December data shows rebound in large-scale manufacturing

Published February 15, 2020
The LSM index jumped by 9.66 per cent year-on-year in December 2019. — Dawn/File
The LSM index jumped by 9.66 per cent year-on-year in December 2019. — Dawn/File

ISLAMABAD: Pakistan’s large-scale manufacturing (LSM) output revived in December, posting growth after declining in eight consecutive months.

The LSM index jumped by 9.66 per cent year-on-year in December 2019, the Pakistan Bureau of Statistics (PBS) reported on Friday.

Compared to November, the LSM index surged by 16.4pc during the month under review. The resurgence in industrial growth is expected to send a positive signal and help accelerate the sluggish economic growth projected in the current fiscal year.

The latest monthly increase was mainly led by 41.57pc growth in food and beverages, 33.4pc in paper and board and 16.1pc in leather products.

However, during July-December 2019, the LSM contracted by 3.35pc from a year ago.

In 2018-19, the big industry had decreased by 3.64pc versus a target growth of 8.1pc, which for the ongoing was fiscal year had been set at 3.1pc.

Sector wise, production of 11 items under the Oil Companies Advisory Committee edged up by 1.23pc, 36 items under the Ministry of Industries and Production went up by 10.69pc while 65 items reported by the Provincial Bureaus of Statistics inched higher 8.6pc.

The extended downward trajectory of LSM contributed to the overall economic slowdown, as the State Bank of Pakistan estimated the economy to grow by 3.5pc in 2019-20.

LSM constitutes 80pc of the country’s total manufacturing and accounts for nearly 10.7pc of the national output.

In comparison, small-scale manufacturing accounts for just 1.8pc of GDP and 13.7pc of secondary sector.

The auto sector, which has seen massive decline in sales over the last few quarters, witnessed multiple upward price revisions due to currency depreciation, which kept potential buyers at bay. On a yearly basis, it registered sales decrease in almost all variants during the first half year of the ongoing fiscal year.

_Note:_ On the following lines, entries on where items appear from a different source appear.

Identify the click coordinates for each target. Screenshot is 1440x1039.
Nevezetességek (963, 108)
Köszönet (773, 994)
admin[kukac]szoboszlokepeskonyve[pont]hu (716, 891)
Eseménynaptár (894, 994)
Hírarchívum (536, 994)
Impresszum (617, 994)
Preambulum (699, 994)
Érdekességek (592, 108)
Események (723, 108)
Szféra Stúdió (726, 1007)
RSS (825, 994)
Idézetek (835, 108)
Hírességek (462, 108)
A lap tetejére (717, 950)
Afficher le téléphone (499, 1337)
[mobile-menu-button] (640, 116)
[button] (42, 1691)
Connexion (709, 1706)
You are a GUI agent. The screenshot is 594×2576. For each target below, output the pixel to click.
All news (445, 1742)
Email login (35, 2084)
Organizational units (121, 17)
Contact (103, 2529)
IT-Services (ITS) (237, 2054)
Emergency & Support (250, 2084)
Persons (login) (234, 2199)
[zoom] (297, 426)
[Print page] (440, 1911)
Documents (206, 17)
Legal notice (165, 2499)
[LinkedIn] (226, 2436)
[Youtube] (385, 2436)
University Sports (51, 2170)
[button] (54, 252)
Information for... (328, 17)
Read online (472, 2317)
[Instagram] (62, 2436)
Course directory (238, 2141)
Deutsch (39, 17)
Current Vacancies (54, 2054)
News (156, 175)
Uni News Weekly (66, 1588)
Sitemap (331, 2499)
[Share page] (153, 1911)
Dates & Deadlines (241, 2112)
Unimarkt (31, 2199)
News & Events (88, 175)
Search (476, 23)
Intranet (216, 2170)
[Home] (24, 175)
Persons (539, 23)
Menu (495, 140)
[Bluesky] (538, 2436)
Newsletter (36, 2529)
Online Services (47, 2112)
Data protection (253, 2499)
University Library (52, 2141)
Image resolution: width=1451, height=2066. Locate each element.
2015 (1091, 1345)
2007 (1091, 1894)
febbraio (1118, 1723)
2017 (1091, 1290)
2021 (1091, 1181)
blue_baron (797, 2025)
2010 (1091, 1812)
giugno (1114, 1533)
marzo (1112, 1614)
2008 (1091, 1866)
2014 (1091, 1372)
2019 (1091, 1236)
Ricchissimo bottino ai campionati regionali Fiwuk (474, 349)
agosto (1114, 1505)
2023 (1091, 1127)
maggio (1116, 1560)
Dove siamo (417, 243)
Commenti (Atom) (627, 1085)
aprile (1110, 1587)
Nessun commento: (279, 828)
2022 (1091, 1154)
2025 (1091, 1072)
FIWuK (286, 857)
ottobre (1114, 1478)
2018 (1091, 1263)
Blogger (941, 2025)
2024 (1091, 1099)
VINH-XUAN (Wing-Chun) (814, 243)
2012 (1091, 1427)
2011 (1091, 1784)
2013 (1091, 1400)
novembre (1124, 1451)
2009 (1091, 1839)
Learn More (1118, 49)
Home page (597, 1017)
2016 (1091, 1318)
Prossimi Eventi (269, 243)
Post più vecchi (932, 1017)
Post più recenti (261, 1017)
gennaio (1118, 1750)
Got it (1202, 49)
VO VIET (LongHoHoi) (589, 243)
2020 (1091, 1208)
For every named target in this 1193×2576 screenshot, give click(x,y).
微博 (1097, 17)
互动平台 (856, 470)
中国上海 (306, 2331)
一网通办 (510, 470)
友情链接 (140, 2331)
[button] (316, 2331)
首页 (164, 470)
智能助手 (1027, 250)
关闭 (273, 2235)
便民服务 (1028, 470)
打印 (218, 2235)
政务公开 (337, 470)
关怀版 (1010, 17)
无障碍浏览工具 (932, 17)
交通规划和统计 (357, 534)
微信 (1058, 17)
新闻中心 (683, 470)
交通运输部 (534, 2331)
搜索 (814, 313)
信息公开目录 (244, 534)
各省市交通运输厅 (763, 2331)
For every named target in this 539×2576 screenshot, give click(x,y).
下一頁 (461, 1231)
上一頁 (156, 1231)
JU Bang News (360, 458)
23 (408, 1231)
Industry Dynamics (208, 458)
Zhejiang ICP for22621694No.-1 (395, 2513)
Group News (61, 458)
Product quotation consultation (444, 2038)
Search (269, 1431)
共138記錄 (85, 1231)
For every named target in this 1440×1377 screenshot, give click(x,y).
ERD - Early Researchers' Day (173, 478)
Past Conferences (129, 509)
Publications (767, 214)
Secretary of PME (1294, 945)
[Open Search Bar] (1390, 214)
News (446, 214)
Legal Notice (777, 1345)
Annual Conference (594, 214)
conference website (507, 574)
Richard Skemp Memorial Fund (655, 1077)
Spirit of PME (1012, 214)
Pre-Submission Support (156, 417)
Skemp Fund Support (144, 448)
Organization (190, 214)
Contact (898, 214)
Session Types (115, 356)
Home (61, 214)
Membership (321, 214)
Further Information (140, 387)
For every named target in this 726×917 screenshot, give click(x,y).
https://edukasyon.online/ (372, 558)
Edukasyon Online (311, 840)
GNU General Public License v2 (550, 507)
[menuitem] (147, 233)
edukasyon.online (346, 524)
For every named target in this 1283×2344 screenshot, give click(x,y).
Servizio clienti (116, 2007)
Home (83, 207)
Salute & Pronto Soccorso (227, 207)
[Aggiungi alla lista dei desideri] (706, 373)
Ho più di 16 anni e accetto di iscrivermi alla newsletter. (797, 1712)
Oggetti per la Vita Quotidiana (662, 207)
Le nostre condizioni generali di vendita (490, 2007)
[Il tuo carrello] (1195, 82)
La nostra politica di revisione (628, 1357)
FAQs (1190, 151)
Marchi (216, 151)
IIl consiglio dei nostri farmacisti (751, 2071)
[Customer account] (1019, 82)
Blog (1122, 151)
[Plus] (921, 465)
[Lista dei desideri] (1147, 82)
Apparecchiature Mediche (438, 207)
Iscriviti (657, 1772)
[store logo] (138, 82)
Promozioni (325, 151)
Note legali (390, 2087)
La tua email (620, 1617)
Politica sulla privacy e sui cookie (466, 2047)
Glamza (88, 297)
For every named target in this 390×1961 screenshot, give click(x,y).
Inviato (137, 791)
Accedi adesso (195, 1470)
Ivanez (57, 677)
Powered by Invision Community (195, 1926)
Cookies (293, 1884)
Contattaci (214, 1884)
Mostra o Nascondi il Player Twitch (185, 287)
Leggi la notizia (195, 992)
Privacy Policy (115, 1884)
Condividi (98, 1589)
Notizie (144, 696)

The production of tractors dipped by 54.74pc, trucks 41.45pc, buses 25.68pc, jeeps and cars 37.14p, LCVs 67.57pc and motor cycles 3.48pc.

Pharmaceutical also suffered due to a considerable lag in regulatory adjustments in prices, which in addition to the weakening of rupee added to the distress of the import-dependent sector.

As a result, the production of syrups declined by 4.20pc, and tablets 0.9pc. However, the production of injections increased by 1.14pc and capsules by 368pc during December.

Similarly, sugarcane output has increased by 97.14pc in December from a year ago. Among non-metallic mineral products, cement was up 7.93pc in December, led by increase in construction activity.

Moreover, production of cooking oil and vegetable ghee went up by 11.20pc and 13.57pc respectively. However, blended tea production fell by 31.94pc.

According to the Annual Plan 2019-20, the industry output is expected to expand with the implementation of envisaged policy measures. It anticipates private sector investment to lead the revival of economic activity with the help of necessary regulatory support.